Task instructions: Write out, word for word, the part of the listing below that opens with the line containing "Read more (59, 990)" and closes with the line containing "Accept [button] (170, 153)", keeping both of those lines and adding no others.

Exercise input:
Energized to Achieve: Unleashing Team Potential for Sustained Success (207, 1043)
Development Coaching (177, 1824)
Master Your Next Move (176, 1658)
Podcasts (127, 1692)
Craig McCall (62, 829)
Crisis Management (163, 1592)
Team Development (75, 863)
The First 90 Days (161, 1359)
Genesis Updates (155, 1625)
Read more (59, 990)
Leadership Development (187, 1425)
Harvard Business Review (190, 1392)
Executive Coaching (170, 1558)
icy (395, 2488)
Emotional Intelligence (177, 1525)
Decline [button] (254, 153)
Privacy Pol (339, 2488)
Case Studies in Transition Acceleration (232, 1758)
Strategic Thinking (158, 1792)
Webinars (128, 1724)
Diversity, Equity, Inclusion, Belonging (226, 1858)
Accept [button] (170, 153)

==

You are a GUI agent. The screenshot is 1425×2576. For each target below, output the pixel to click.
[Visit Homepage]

Reply:
Read more (59, 990)
Leadership Development (187, 1425)
Harvard Business Review (190, 1392)
Executive Coaching (170, 1558)
icy (395, 2488)
Emotional Intelligence (177, 1525)
Decline [button] (254, 153)
Privacy Pol (339, 2488)
Case Studies in Transition Acceleration (232, 1758)
Strategic Thinking (158, 1792)
Webinars (128, 1724)
Diversity, Equity, Inclusion, Belonging (226, 1858)
Accept [button] (170, 153)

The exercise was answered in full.